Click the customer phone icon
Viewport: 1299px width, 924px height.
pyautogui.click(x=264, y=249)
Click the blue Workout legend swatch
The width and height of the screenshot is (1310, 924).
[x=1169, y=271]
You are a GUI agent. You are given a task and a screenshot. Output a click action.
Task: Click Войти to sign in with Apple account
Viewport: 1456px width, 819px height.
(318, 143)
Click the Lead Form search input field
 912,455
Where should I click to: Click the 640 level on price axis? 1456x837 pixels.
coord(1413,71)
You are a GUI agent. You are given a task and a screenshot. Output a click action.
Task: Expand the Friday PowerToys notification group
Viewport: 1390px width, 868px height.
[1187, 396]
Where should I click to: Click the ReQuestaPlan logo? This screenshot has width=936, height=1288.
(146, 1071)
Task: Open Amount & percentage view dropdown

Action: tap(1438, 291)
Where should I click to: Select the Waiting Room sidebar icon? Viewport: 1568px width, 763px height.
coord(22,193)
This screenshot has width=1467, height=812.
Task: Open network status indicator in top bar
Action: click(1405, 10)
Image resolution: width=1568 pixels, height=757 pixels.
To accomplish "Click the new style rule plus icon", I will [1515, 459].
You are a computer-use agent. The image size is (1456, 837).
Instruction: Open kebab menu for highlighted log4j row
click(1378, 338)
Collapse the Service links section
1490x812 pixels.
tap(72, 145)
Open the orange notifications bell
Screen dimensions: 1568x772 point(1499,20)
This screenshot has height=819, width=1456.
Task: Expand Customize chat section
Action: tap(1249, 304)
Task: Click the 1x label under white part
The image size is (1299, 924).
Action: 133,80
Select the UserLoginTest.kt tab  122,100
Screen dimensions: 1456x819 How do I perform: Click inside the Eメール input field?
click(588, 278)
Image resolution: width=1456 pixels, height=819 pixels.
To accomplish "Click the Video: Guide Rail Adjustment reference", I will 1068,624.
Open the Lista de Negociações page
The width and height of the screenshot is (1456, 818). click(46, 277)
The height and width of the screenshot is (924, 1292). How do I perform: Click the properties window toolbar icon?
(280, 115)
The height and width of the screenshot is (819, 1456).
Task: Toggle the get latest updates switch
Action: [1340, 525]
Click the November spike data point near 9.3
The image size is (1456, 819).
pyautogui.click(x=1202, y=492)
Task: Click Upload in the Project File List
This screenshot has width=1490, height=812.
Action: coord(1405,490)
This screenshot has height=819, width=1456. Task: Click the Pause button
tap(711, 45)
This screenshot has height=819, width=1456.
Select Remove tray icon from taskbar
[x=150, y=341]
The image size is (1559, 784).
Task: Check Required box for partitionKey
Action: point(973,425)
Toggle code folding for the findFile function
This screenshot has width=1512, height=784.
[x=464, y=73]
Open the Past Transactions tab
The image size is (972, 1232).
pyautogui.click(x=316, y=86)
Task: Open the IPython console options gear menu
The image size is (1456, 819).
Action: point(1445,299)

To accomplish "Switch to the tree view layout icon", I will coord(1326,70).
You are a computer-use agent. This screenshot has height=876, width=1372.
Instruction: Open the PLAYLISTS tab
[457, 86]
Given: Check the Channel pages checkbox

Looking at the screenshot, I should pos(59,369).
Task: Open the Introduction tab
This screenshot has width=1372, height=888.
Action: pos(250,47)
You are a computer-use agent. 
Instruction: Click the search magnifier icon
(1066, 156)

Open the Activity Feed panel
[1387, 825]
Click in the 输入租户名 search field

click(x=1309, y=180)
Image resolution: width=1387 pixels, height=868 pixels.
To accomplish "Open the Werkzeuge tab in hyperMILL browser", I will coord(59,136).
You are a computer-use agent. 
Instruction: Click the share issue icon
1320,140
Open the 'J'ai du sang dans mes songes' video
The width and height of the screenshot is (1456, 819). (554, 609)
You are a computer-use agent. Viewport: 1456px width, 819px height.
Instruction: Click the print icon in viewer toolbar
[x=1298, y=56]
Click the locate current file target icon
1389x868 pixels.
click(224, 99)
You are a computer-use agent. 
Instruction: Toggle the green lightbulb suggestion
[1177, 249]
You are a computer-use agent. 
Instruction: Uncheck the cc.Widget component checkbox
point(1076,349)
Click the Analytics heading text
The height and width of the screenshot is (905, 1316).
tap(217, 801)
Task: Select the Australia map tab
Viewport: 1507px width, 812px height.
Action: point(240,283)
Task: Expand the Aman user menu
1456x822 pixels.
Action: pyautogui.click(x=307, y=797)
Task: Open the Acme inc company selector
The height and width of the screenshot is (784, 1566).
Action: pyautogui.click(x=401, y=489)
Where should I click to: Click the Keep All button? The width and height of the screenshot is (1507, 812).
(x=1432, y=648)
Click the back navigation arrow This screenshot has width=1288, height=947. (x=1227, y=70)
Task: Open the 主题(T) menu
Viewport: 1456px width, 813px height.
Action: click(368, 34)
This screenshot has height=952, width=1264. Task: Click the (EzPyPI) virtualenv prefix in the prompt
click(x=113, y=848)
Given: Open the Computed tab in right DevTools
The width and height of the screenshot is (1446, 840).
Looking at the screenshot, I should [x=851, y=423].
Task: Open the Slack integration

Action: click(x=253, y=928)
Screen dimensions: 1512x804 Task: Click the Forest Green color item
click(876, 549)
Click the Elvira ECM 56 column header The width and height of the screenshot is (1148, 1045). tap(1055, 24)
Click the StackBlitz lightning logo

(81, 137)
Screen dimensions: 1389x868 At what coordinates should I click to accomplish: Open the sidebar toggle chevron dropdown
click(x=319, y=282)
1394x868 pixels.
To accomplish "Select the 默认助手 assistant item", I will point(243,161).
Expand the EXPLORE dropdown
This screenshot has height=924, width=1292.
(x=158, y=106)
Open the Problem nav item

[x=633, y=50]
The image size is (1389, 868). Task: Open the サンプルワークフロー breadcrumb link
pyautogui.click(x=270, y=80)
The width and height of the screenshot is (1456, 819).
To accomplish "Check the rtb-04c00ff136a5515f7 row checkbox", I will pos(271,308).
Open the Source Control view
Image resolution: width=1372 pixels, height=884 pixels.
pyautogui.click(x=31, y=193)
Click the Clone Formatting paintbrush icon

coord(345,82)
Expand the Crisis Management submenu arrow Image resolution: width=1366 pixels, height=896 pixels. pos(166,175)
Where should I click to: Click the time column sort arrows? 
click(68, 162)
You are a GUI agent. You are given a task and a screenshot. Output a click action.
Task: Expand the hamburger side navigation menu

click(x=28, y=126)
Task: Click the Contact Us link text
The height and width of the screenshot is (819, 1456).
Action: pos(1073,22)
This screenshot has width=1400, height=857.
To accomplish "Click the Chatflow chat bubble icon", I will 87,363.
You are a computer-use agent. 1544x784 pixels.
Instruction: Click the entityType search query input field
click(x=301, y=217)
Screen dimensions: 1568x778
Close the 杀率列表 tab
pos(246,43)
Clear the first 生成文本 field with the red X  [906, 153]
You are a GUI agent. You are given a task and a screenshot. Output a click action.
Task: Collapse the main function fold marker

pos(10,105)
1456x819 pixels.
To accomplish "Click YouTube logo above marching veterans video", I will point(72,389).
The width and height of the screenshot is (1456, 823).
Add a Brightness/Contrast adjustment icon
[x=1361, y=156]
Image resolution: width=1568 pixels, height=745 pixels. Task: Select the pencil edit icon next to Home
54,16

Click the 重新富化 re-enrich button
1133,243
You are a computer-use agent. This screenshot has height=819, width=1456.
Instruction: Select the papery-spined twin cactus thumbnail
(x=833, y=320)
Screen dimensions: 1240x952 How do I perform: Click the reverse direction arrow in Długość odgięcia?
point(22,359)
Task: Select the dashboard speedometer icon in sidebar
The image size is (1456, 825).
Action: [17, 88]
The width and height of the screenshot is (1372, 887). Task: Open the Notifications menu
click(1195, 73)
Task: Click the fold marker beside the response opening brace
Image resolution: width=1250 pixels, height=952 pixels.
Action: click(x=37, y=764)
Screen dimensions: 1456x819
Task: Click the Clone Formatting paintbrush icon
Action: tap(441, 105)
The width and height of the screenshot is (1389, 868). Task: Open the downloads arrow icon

* _What to produce_: Beginning with the line containing "Open the orange notifications bell" and ending with the line containing "Image resolution: width=1387", extract those lines exactly from the listing above, and only those.

* _Solution_:
Open the orange notifications bell
Screen dimensions: 1568x772 point(1499,20)
This screenshot has height=819, width=1456.
Task: Expand Customize chat section
Action: tap(1249, 304)
Task: Click the 1x label under white part
The image size is (1299, 924).
Action: 133,80
Select the UserLoginTest.kt tab  122,100
Screen dimensions: 1456x819 How do I perform: Click inside the Eメール input field?
click(588, 278)
Image resolution: width=1456 pixels, height=819 pixels.
To accomplish "Click the Video: Guide Rail Adjustment reference", I will 1068,624.
Open the Lista de Negociações page
The width and height of the screenshot is (1456, 818). click(46, 277)
The height and width of the screenshot is (924, 1292). How do I perform: Click the properties window toolbar icon?
(280, 115)
The height and width of the screenshot is (819, 1456).
Task: Toggle the get latest updates switch
Action: [1340, 525]
Click the November spike data point near 9.3
The image size is (1456, 819).
pyautogui.click(x=1202, y=492)
Task: Click Upload in the Project File List
This screenshot has width=1490, height=812.
Action: coord(1405,490)
This screenshot has height=819, width=1456. Task: Click the Pause button
tap(711, 45)
This screenshot has height=819, width=1456.
Select Remove tray icon from taskbar
[x=150, y=341]
The image size is (1559, 784).
Task: Check Required box for partitionKey
Action: point(973,425)
Toggle code folding for the findFile function
This screenshot has width=1512, height=784.
[x=464, y=73]
Open the Past Transactions tab
The image size is (972, 1232).
pyautogui.click(x=316, y=86)
Task: Open the IPython console options gear menu
The image size is (1456, 819).
Action: point(1445,299)

To accomplish "Switch to the tree view layout icon", I will coord(1326,70).
You are a computer-use agent. This screenshot has height=876, width=1372.
Instruction: Open the PLAYLISTS tab
[457, 86]
Given: Check the Channel pages checkbox

Looking at the screenshot, I should pos(59,369).
Task: Open the Introduction tab
This screenshot has width=1372, height=888.
Action: pos(250,47)
You are a computer-use agent. 
Instruction: Click the search magnifier icon
(1066, 156)

Open the Activity Feed panel
[1387, 825]
Click in the 输入租户名 search field

click(x=1309, y=180)
Image resolution: width=1387 pixels, height=868 pixels.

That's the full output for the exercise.